In this case, x-ray exhibited right-sided hilar lymphadenopathy, which required follow up with CT to assess whether sarcoidosis or lymphoma was present. Although the results of the CT were inconclusive and no further diagnostic studies were required, CT and high-resolution CT radiography are superior to chest radiography in assessment of the degree of pulmonary parenchymal disease and lung fibrosis. CT and high resolution CT may show parenchymal disease in patients with normal chest radiographs or in those patients who demonstrate only hilar lymphadenopathy on chest xray. CT can also serve as a guide for lung or lymph node biopsy, and may be also used to evaluate response to therapy.5
Most patients with pulmonary sarcoidosis do not require treatment because their disease is asymptomatic, limited disease, spontaneously remits. For patients with asymptomatic pulmonary sarcoidosis and no substantial extra pulmonary involvement, initiating therapy with oral glucocorticoids is not compulsory. Symptoms, chest radiograph, and pulmonary function should be monitored at 3- to 6- month intervals. Oral glucocorticoids have been the most commonly used agents for the relief of symptoms and control of potentially disabling respiratory impairment from pulmonary sarcoidosis, even if they do not cure the disease.4-6
The standard dose of oral glucocorticoids is the equivalent of prednisone 0.3 to 0.6 mg/kg ideal body weight (usually 20 to 40 mg/day). The initial dose of prednisone is continued for 4 to 6 weeks.7 If a patient’s symptoms, radiographic abnormalities, and pulmonary function tests are unimproved, oral prednisone should be continued for another 4 to 6 weeks at the dosage initially prescribed. In patients who are stable or whose symptoms are improving, the drug dosage can be tapered gradually.8
- Thomas KW, Hunninghake GW. Sarcoidosis. JAMA. 2003;289(24):3300-3303.

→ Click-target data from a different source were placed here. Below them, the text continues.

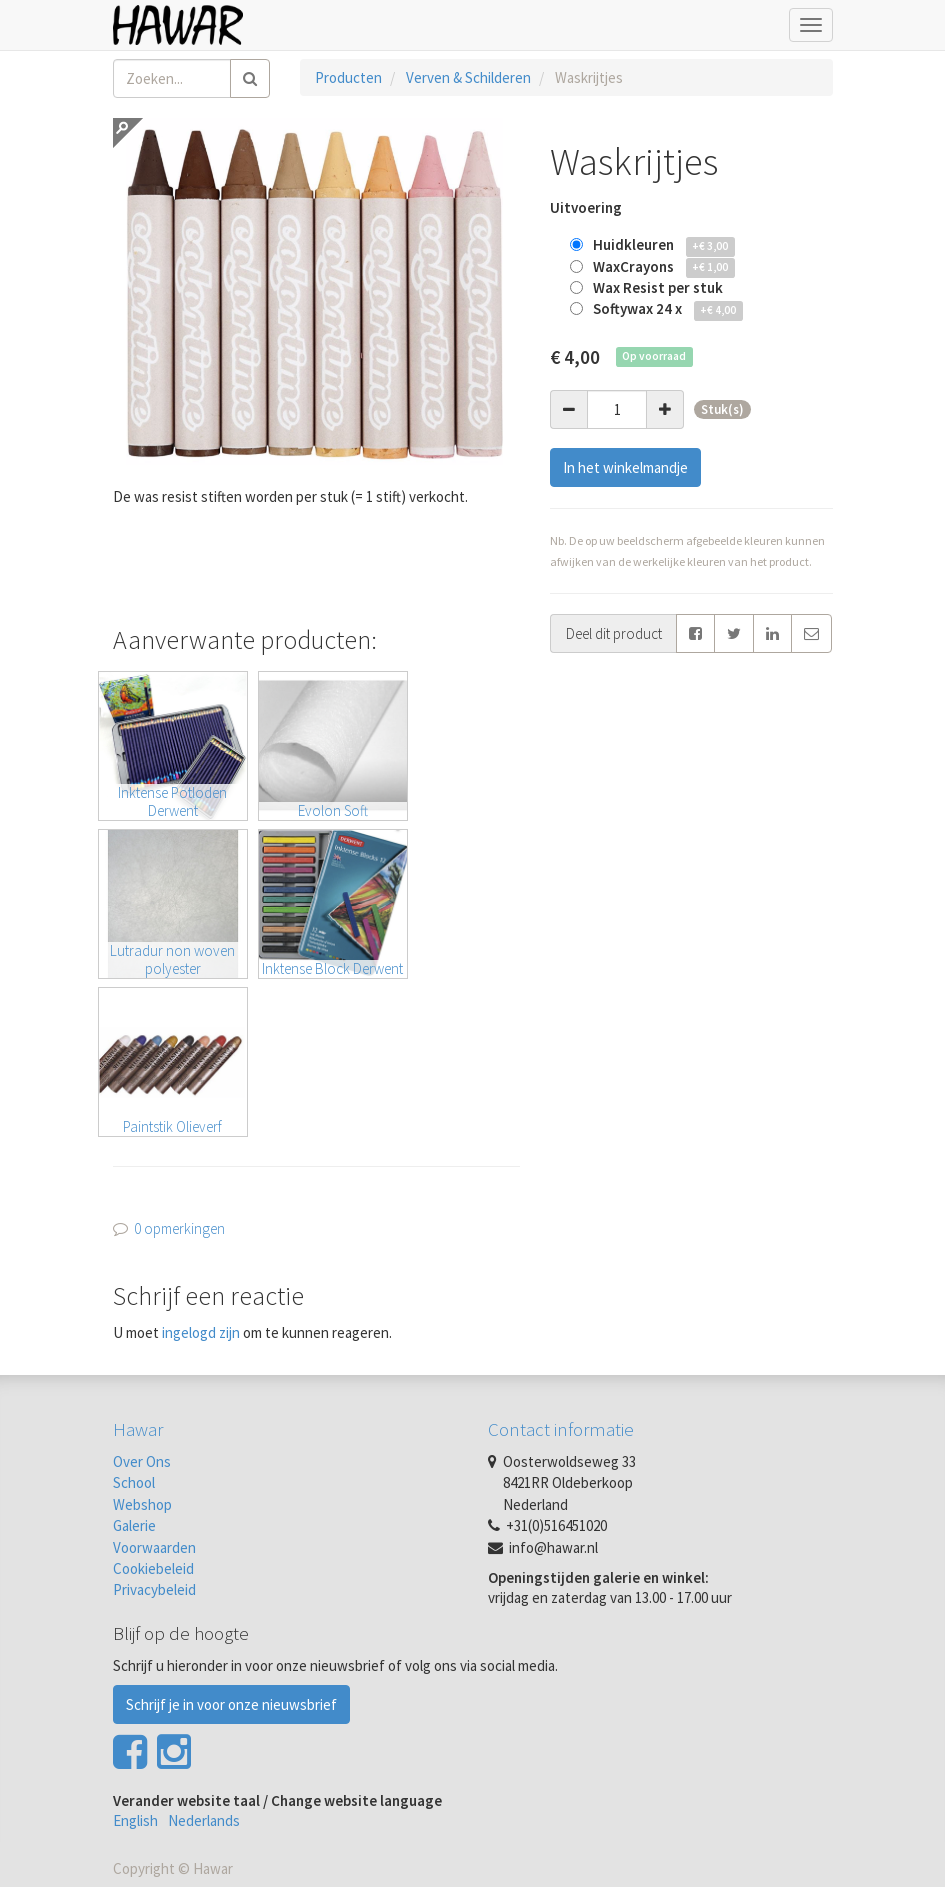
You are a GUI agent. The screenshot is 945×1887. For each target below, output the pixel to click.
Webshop (142, 1504)
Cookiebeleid (153, 1568)
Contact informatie (561, 1429)
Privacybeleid (154, 1589)
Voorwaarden (154, 1547)
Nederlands (204, 1820)
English (135, 1820)
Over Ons (142, 1461)
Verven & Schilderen (468, 77)
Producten (348, 77)
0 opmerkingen (179, 1228)
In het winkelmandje (625, 467)
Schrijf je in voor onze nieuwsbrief (231, 1704)
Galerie (134, 1525)
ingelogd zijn (201, 1332)
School (134, 1482)
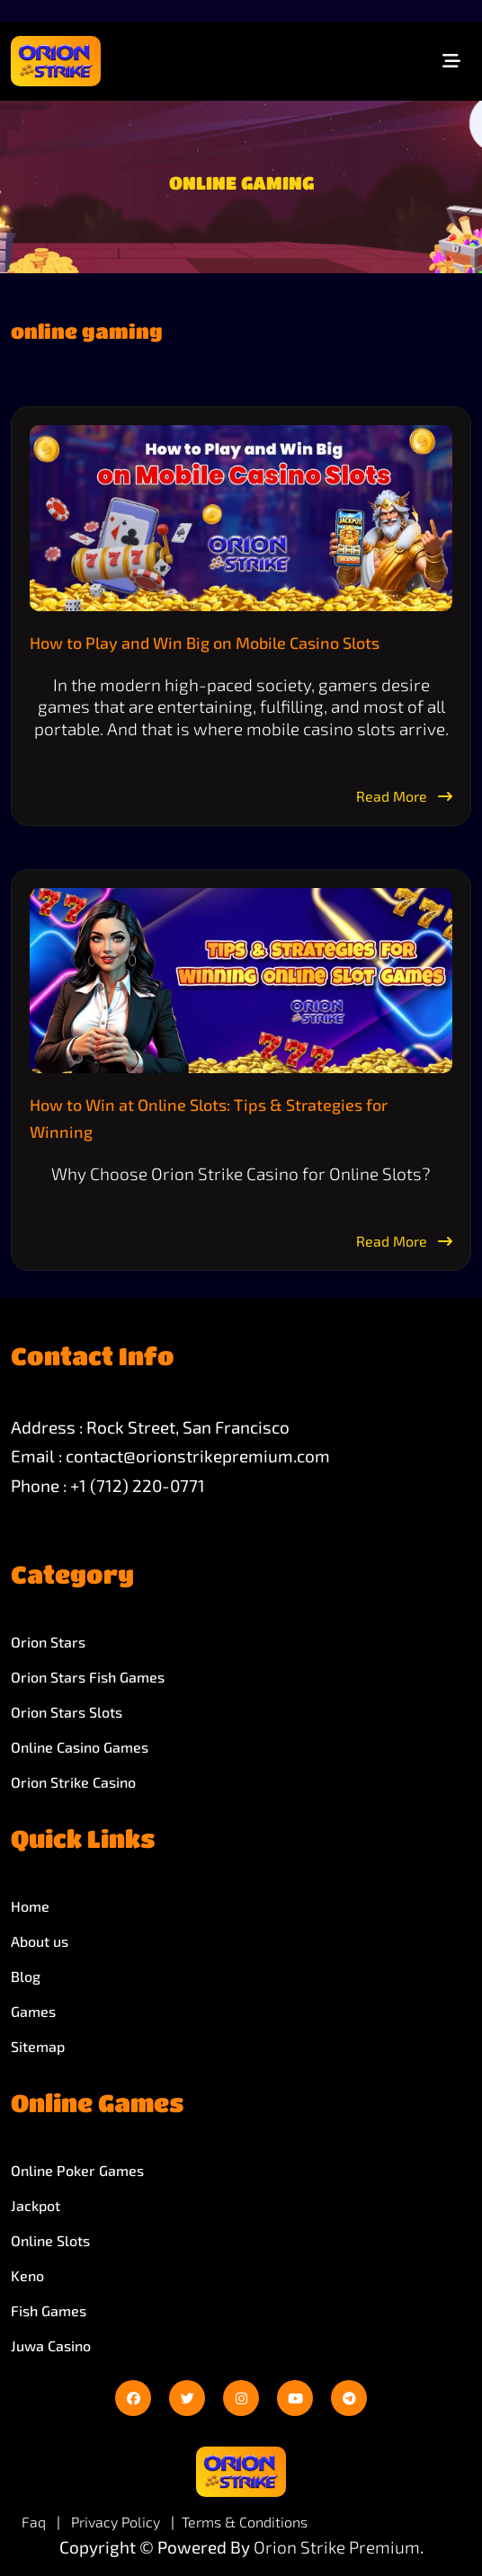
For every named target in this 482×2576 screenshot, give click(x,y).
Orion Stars (48, 1641)
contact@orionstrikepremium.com (198, 1455)
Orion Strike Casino (73, 1781)
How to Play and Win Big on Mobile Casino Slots (204, 643)
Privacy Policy (117, 2521)
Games (33, 2011)
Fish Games (48, 2310)
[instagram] (241, 2398)
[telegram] (349, 2398)
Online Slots (50, 2240)
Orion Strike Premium (337, 2546)
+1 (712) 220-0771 (137, 1485)
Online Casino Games (79, 1746)
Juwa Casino (51, 2345)
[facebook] (133, 2398)
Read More (404, 795)
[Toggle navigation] (451, 61)
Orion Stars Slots (66, 1711)
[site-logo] (56, 61)
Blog (25, 1976)
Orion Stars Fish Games (88, 1676)
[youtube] (295, 2398)
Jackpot (35, 2205)
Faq (34, 2521)
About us (39, 1941)
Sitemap (38, 2046)
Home (30, 1905)
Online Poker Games (77, 2170)
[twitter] (187, 2398)
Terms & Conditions (245, 2521)
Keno (27, 2275)
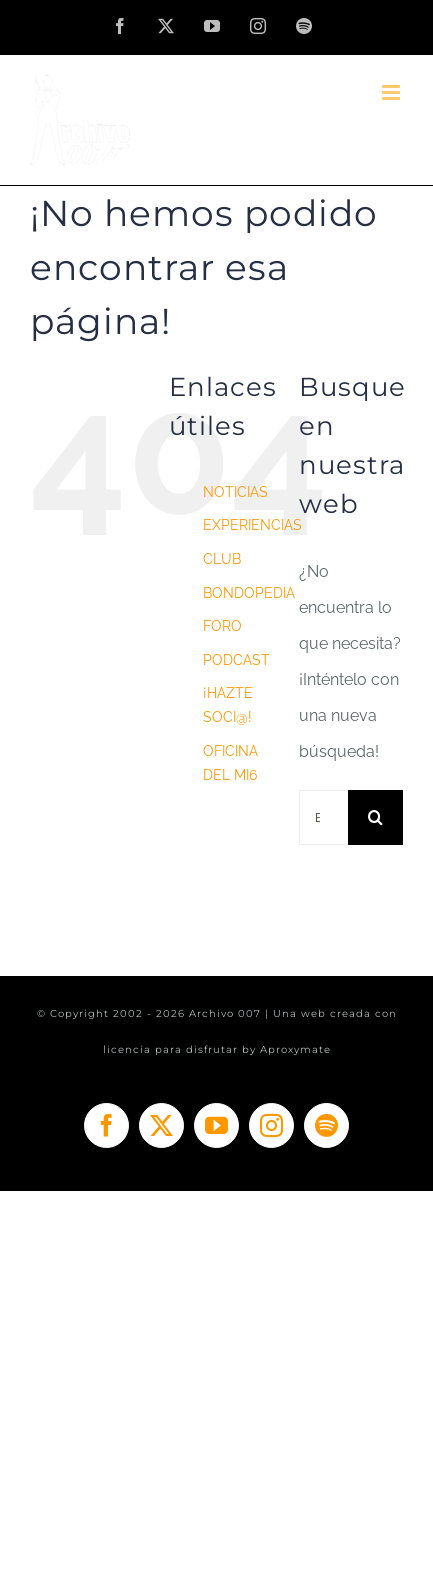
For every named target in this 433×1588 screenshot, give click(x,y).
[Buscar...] (323, 817)
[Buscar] (375, 817)
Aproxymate (295, 1049)
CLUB (222, 559)
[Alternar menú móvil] (392, 92)
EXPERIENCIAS (252, 525)
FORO (222, 626)
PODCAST (236, 660)
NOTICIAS (235, 492)
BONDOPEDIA (249, 593)
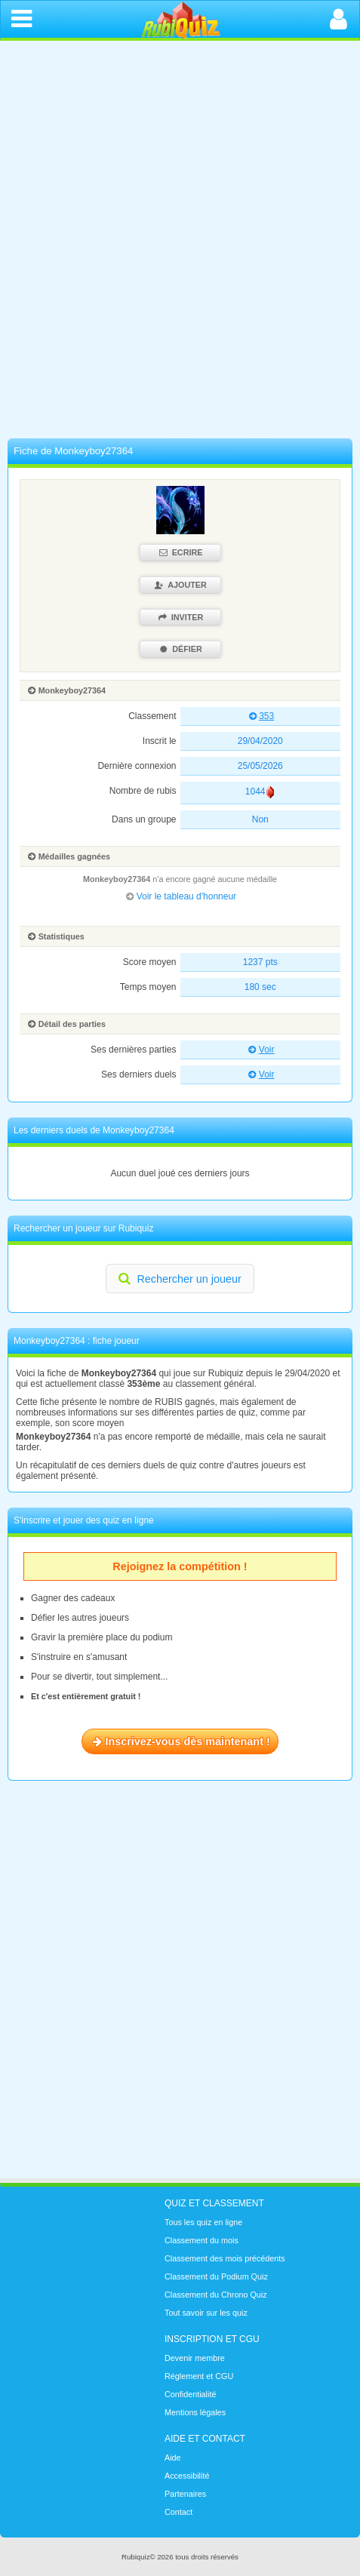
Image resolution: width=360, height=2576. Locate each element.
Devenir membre (195, 2357)
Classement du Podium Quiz (216, 2276)
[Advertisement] (180, 243)
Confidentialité (190, 2394)
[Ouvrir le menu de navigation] (21, 18)
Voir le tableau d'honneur (180, 896)
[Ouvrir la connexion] (338, 18)
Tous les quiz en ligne (203, 2222)
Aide (173, 2457)
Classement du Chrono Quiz (216, 2294)
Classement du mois (201, 2240)
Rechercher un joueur (178, 1278)
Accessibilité (187, 2475)
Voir (260, 1049)
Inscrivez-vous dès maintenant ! (179, 1741)
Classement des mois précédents (225, 2258)
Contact (178, 2511)
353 (260, 716)
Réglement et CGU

- Sharma OP. Fatigue and Sarcoidosis. Eur Respir J. 1999;13(4):713-714.
- Baughman RP, Teirstein AS, Judson MA, et al. Clinical characteristics of patients in a case control study of sarcoidosis. Am J Respir Crit Care Med. 2001;164(10 Pt 1):1885-1889.
- Baughman RP. Pulmonary Sarcoidosis. Clin Chest Med. 2004;25(3):521-530, vi.
- Iannuzzi MC, Rybicki BA, Teirstein AS. Sarcoidosis. N Engl J Med. 2007;357(21):2153-2165.
- du Bois RM. Corticosteroids in sarcoidosis: friend or foe? Eur Respir J. 1994;7(7):1203-1209.
- Baughman RP, Costabel U, du Bois RM. Treatment of sarcoidosis. Clin Chest Med. 2008;29(3):533-448, ix-x.
- Schutt AC, Bullington WM, Judson MA. Pharmacotherapy for pulmonary sarcoidosis: a Delphi consensus study. Respir Med. 2010;104(5):717-723.